The system you have is a right-linear fixed point system, since it expresses the variables on the left as a (right-linear) function, as given on the right, of the variables. The object being specified by the system is the least solution with respect to the ordering; i.e. the least fixed point solution; and the regular expression sought out is the value that the main variable has in the least fixed point solution.
The last axiom(s) for Kleene algebras can be stated in any of a number of equivalent ways, including the following:
0* = 1
the least fixed point solution to x ≥ a + bx + xc is x = b* a c*.
There are other ways to express it. A consequence is that one has identities such as the following:
1 + a a* = a* = 1 + a* a
(a + b)* = a* (b a*)*
(a b)* a = a (b a)*
In general, right linear systems, such as the one corresponding to your problem may be written in vector-matrix form as 𝐪 ≥ 𝐚 + A 𝐪, with the least fixed point solution given in matrix form as 𝐪 = A* 𝐚. The central theorem of Kleene algebras is that all finite right-linear systems have least fixed point solutions; so that one can actually define matrix algebras over Kleene algebras with product and sum given respectively as matrix product and matrix sum, and that this algebra can be made into a Kleene algebra with a suitably-defined matrix star operation through which the least fixed point solution is expressed. If the matrix A decomposes into block form as
B C
D E
then the star A* of the matrix has the block form
(B + C E* D)* (B + C E* D)* C E*
(E + D B* C)* D B* (E + D B* C)*
So, what this is actually saying is that for a vector-matrix system of the form
x ≥ a + B x + C y
y ≥ b + D x + E y
the least fixed point solution is given by
x = (B + C E* D)* (a + C E* b)
y = (E + D B* C)* (D B* a + b)
The star of a matrix, if expressed directly in terms of its components, will generally be huge and highly redundant. For an n×n matrix, it has size O(n³) - cubic in n - if you allow for redundant sub-expressions to be defined by macros. Otherwise, if you in-line insert all the redundancy then I think it blows up to a highly-redundant mess that is exponential in n in size.

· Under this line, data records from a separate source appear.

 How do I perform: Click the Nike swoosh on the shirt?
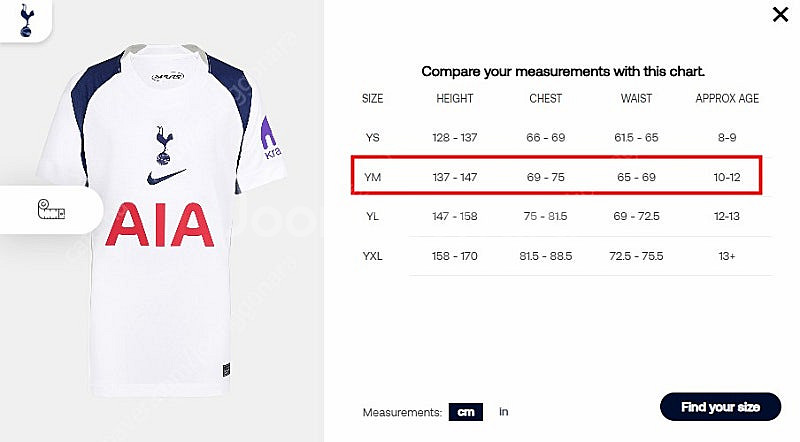pyautogui.click(x=166, y=177)
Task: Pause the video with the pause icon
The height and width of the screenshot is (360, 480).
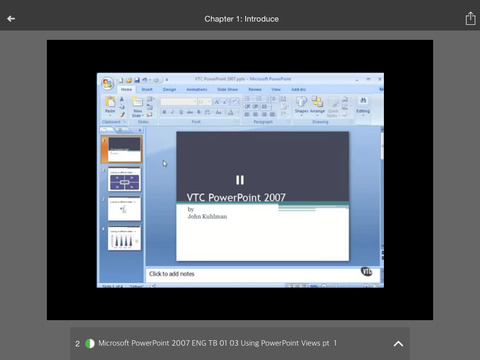Action: pos(240,180)

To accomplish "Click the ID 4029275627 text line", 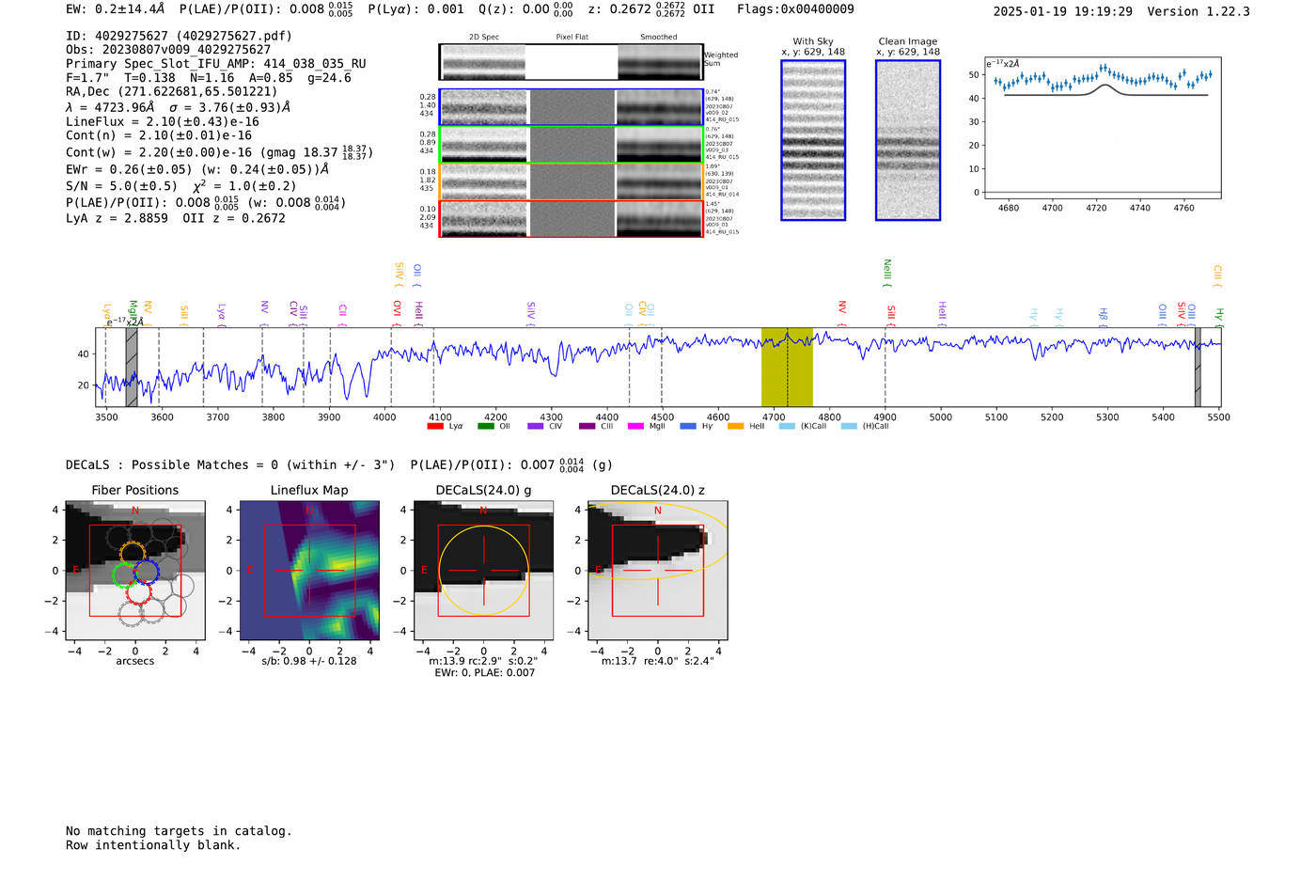I will click(x=179, y=36).
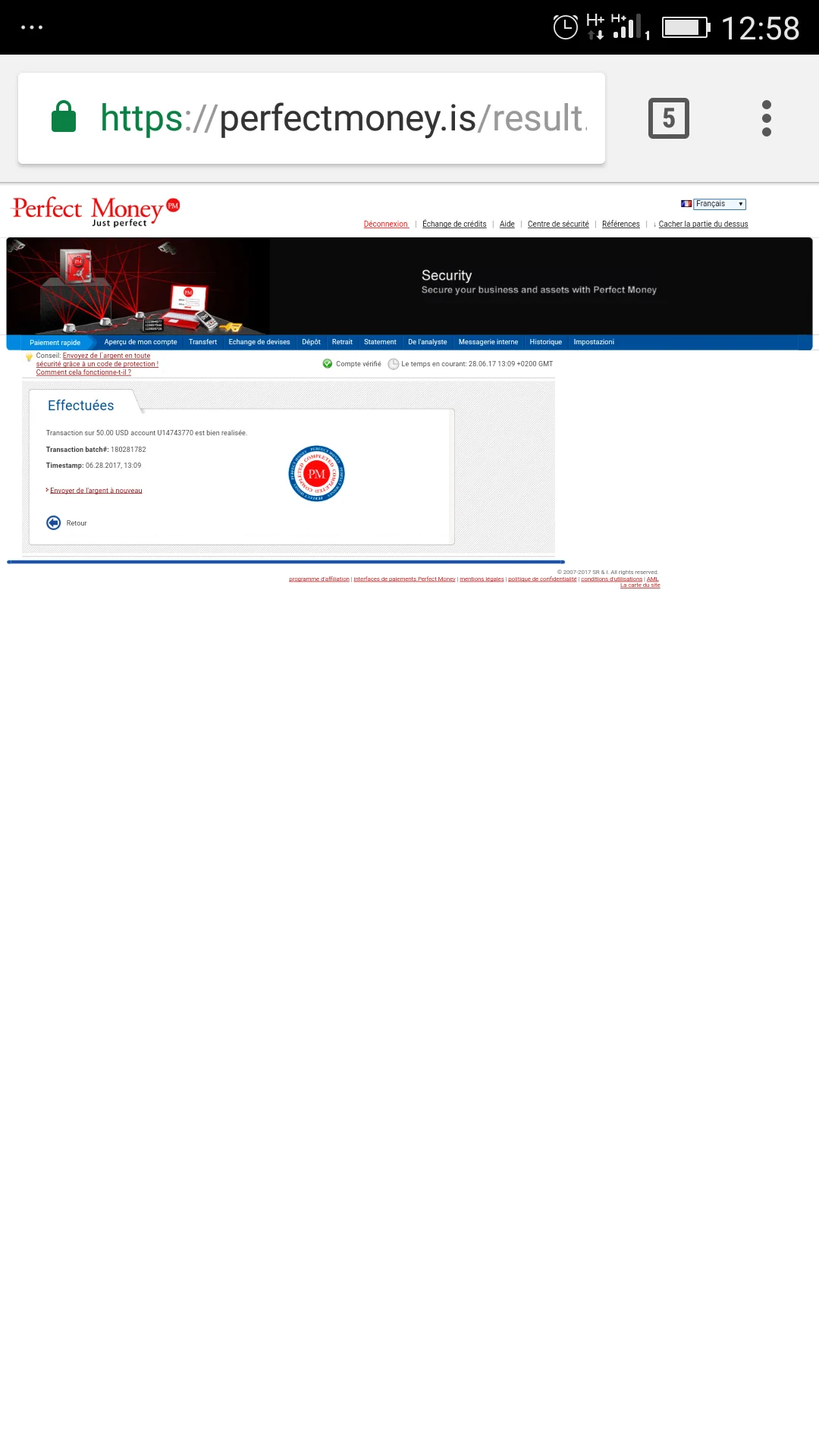Click the Security banner image
This screenshot has height=1456, width=819.
point(410,286)
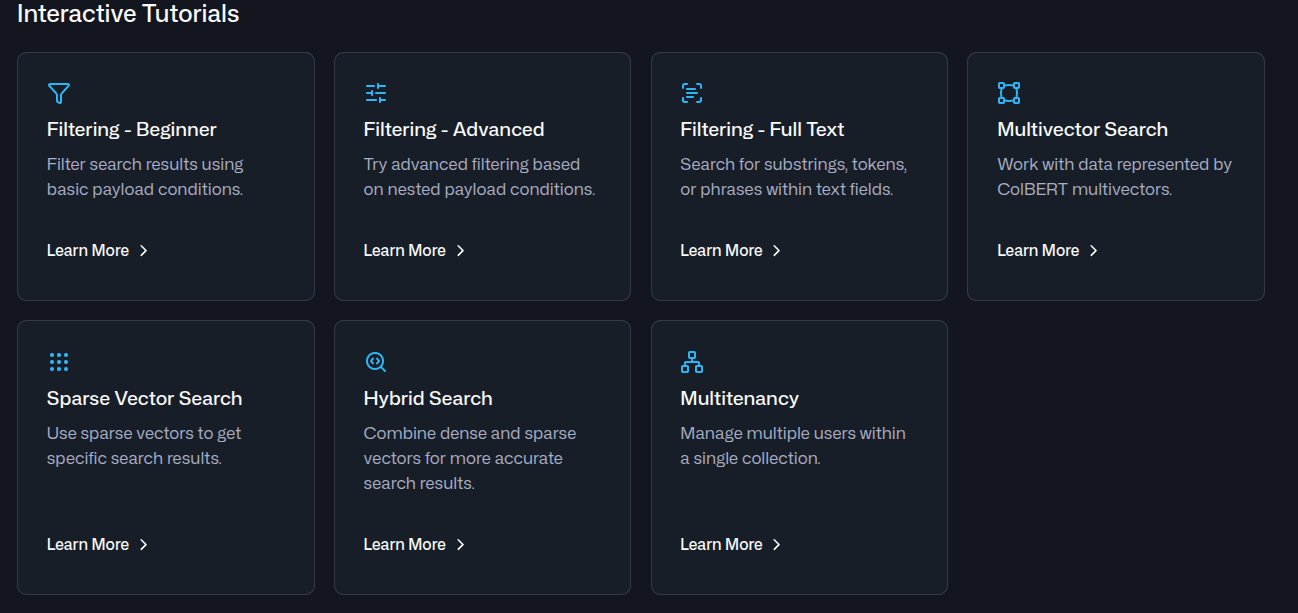Click the chevron arrow in Multitenancy card

click(777, 544)
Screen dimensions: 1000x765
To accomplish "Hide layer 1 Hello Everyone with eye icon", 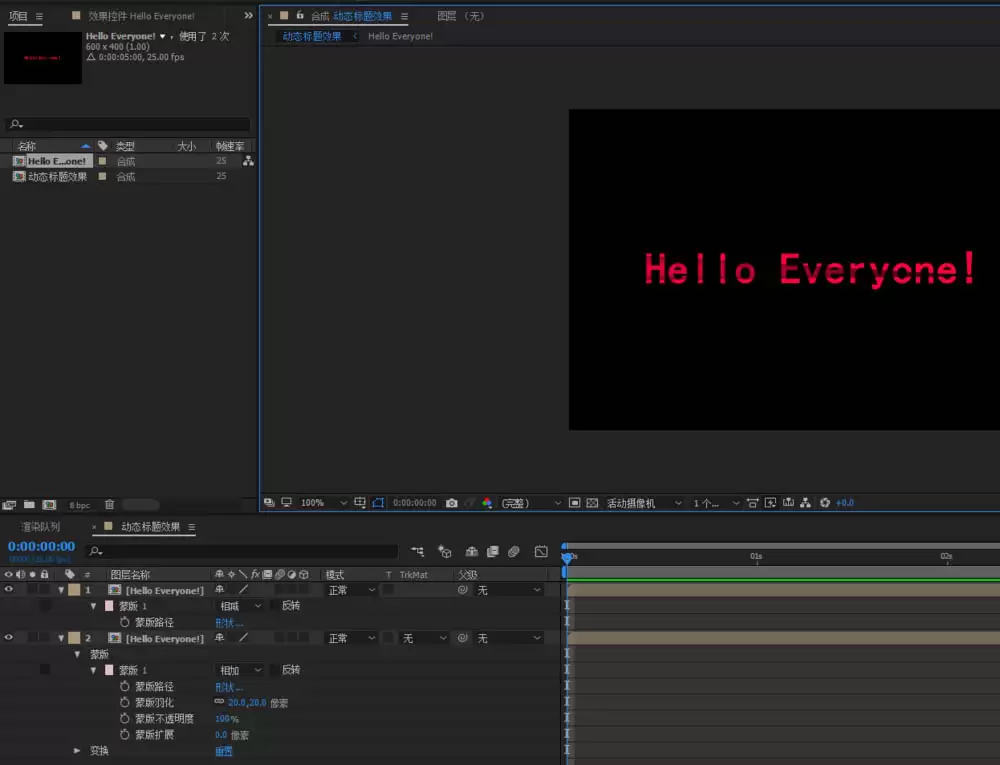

So, there's intelligence required and involved (literally meaning: AI) in finding or pruning optimal forms that avoid the blow-up as much as possible. That's a non-trivial job for any purported matrix solver and regular expression synthesis compiler.
An heuristic, for your system, is to solve for the variables that don't have a "1" on the right-hand side and in-line substitute the solutions - and to work from bottom-up in terms of the dependency chain of the variables. That would mean starting with D and E first
D ≥ u* (v + w) B
E ≥ (u + v)* w C
In-line substitute into the other inequations
S ≥ u A + v B + w C
A ≥ 1 + (u + v + w) A
B ≥ 1 + u u* (v + w) B + (v + w) B
C ≥ 1 + (u + v) (u + v)* w C + w C
Apply Kleene algebra identities (e.g. x x* y + y = x* y)
S ≥ u A + v B + w C
A ≥ 1 + (u + v + w) A
B ≥ 1 + u* (v + w) B
C ≥ 1 + (u + v)* w C
Solve for the next layer of dependency up: A, B and C:
A ≥ (u + v + w)*
B ≥ (u* (v + w))*
C ≥ ((u + v)* w)*
Apply some more Kleene algebra (e.g. (x* y)* = 1 + (x + y)* y) to get
B ≥ 1 + N (v + w)
C ≥ 1 + N w
where, for convenience we set N = (u + v + w)*. In-line substitute at the top-level:
S ≥ u N + v (1 + N (v + w)) + w (1 + N w).
The least fixed point solution, in the main variable S, is thus:
S = u N + v + v N (v + w) + w + w N w.
where
N = (u + v + w)*.
As you can already see, even with this simple example, there's a lot of chess-playing to navigate through the system to find an optimally-pruned solution. So, it's certainly not a trivial problem. What you're essentially doing is synthesizing a control-flow structure for a program in a structured programming language from a set of goto's ... essentially the core process of reverse-compiling from assembly language to a high level language.
One measure of optimization is that of minimizing the loop-depth - which here means minimizing the depth of the stars or the star height. For example, the expression x* (y x*)* has star-height 2 but reduces to (x + y)*, which has star height 1. Methods for reducing star-height come out of the research by Hashiguchi and his resolution of the minimal star-height problem. His proof and solution (dating, I believe, from the 1980's or 1990's) is complex and to this day the process still goes on of making something more practical of it and rendering it in more accessible form.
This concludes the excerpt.